The FCA’s commitment to create a sustainable regulatory framework – and recognition that overloading consumers with information that may be complex and poorly presented can lead to people making poor decisions – is behind the publication of CP15/32 “Smarter Consumer Communications: Removing ineffective disclosure requirements in our Handbook”.

Its title very much sums up the proposals in this relatively short (38 pages cover to cover) consultation paper which will have the benefit of reducing “the regulatory burden on certain firms without impacting consumer protection”.

COLL 4.5 currently requires an authorised fund manager (AFM) e.g. the ACD of a UCITS to prepare a twice-yearly ‘short report’ and which must be submitted to all unit holders.  The AFM also has an obligation to produce a ‘long report’ although, in contrast with the short report, it only has to be made available to unit holders on request.  The original intention behind the introduction of the short report (way back in 2004) was because the then FSA believed that most retail investors found the annual manager’s report difficult to understand. Based upon feedback, the FCA is of the opinion that the short report does not serve its purpose and it is proposed to remove reference to it in COLL (although the revised wording in COLL 4.5.2 still only requires an AFM to ‘make available’ the long report).

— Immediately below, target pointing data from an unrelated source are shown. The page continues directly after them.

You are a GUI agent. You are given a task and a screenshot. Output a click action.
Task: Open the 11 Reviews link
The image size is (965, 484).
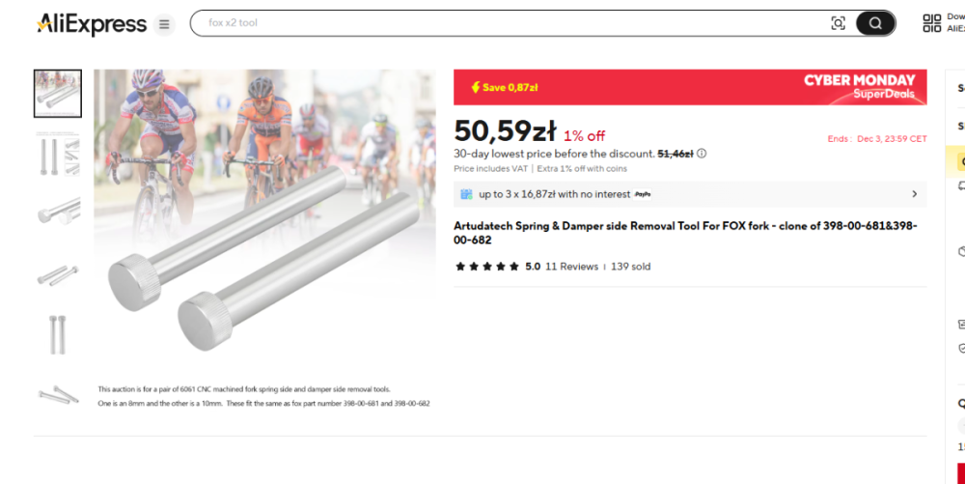[571, 267]
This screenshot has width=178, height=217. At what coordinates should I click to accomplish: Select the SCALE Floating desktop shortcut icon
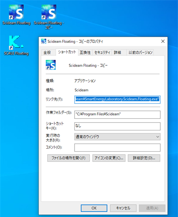tap(16, 46)
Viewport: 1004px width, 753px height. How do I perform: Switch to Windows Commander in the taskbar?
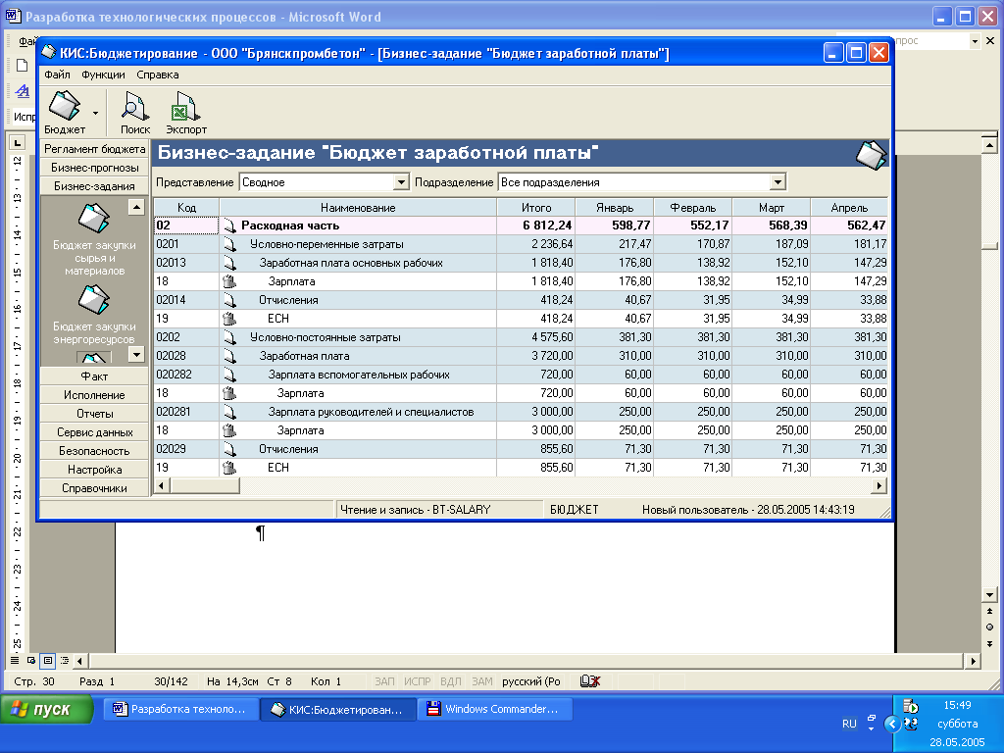(x=495, y=709)
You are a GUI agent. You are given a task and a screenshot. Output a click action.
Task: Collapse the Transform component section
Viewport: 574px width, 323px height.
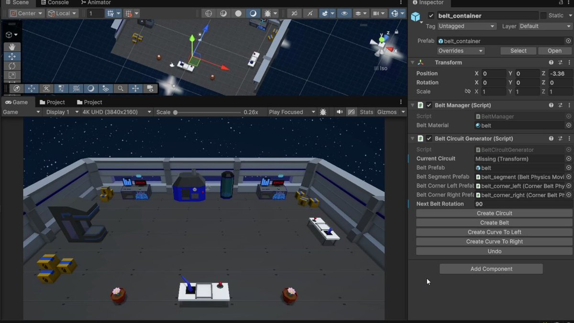click(x=413, y=63)
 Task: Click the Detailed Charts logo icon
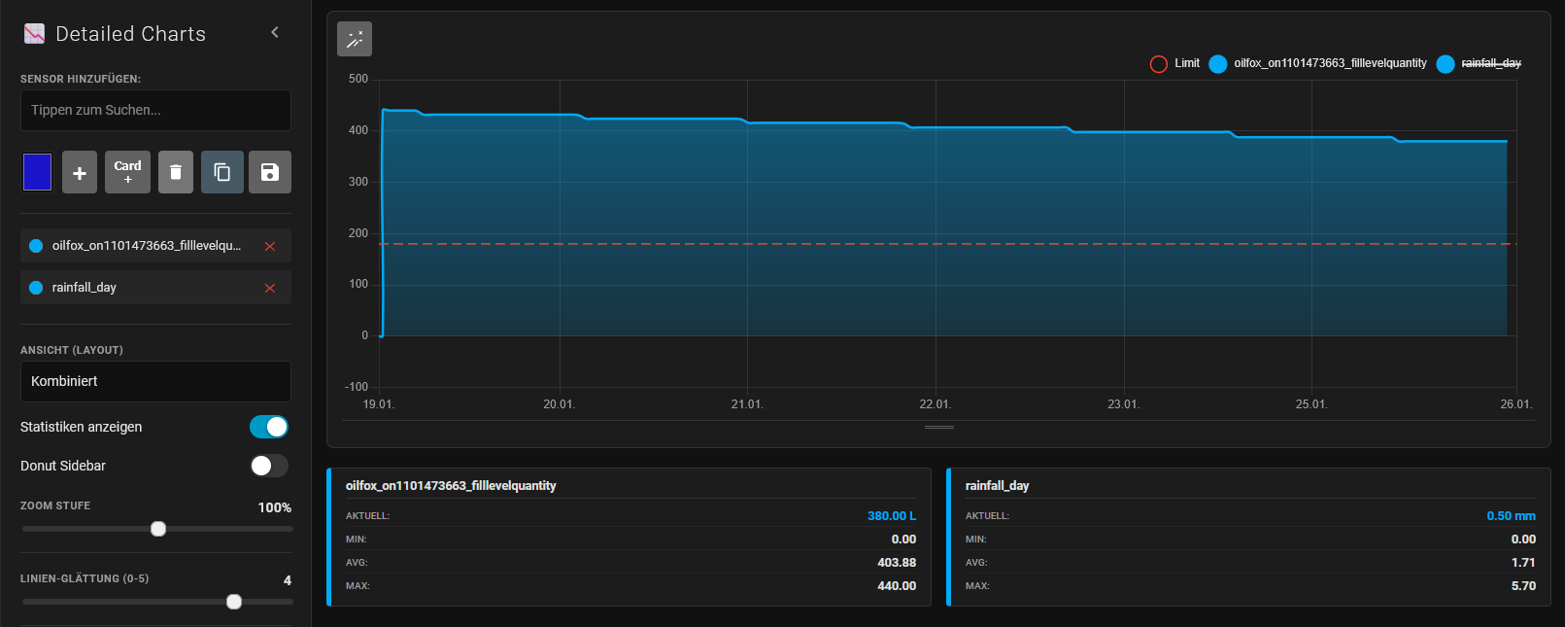[x=35, y=34]
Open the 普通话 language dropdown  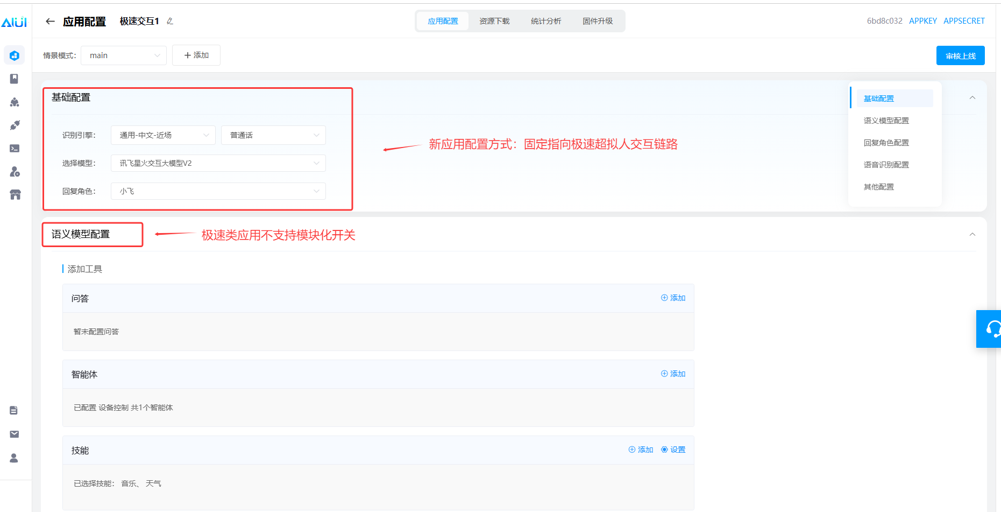[x=273, y=135]
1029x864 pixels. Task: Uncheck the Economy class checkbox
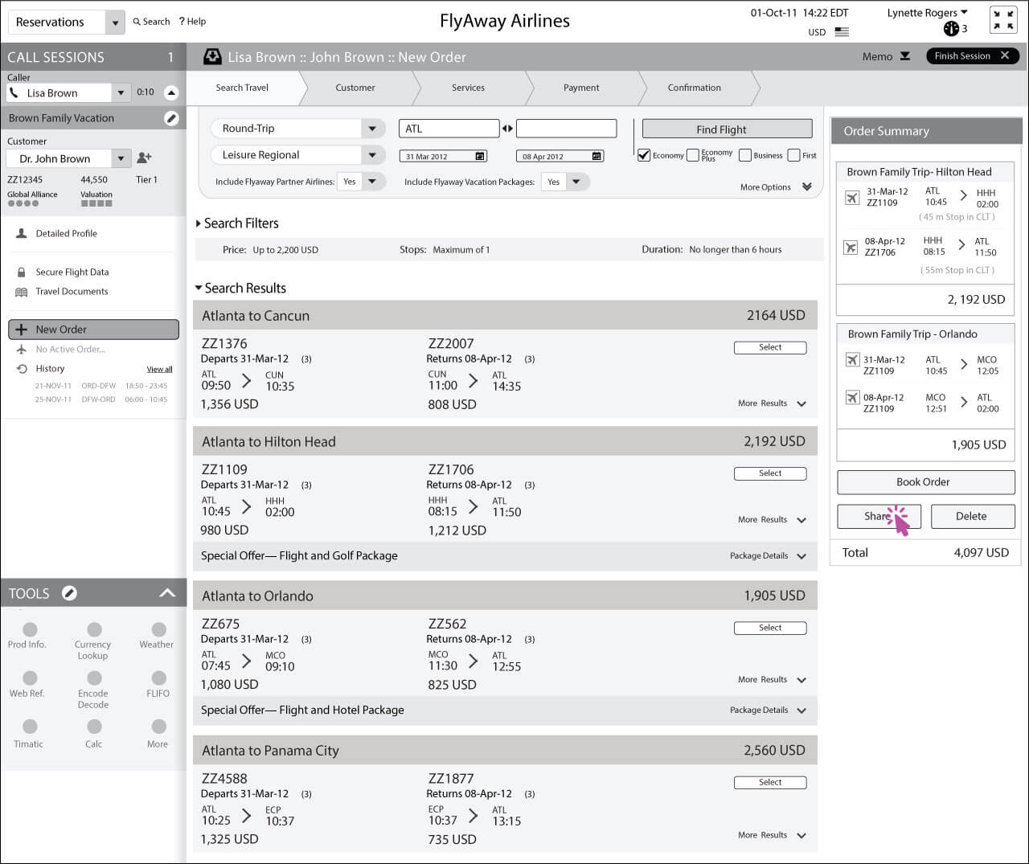[644, 155]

A year after the introduction of the short report the FCA introduced the ‘Consumer Friendly Principles and Practices of Financial Management’ (CFPPFM) to provide both potential and existing with-profits policy holders with “clear and understandable information about with-profits policies”.  Feedback suggested that few consumers read the document and, ironically, found it difficult to understand. It is proposed that the need to prepare and issue a CFPPFM is also removed from the Handbook (COBS 20). CP 15/32 reminds us that on 31 December 2016 the requirement to provide Key Information Documents (KID) for Packaged Retail and Insurance-based Investment Products (PRIIPs) comes into force which will help to improve transparency – see Regulatory Roundup 61 for further information.

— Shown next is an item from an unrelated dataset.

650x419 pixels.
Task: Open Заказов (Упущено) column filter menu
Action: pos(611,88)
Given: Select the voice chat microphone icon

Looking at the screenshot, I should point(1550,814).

The final disclosures that will go the same way as those above are the Initial Disclosure Document (IDD), the Combined Initial Disclosure Document (CIDD) and the Services and Costs Disclosure Document (SCDD).  Strictly speaking it is no longer a requirement to give out the IDD and CIDD but the templates have remained as guidance with reference to them. The SCDD, so the FCA believes, leads to duplicated information to consumers and firms, adopting a tick-box approach in the delivery of disclosures.  Suitable amendments will be made to the Handbook e.g. the reference to the SCDD in COBS 6.3 in relation to packaged products etc.

Full details of all proposed Handbook amendments can be found in Appendix 1 of CP15/32.

Comments are invited by 18 December 2015.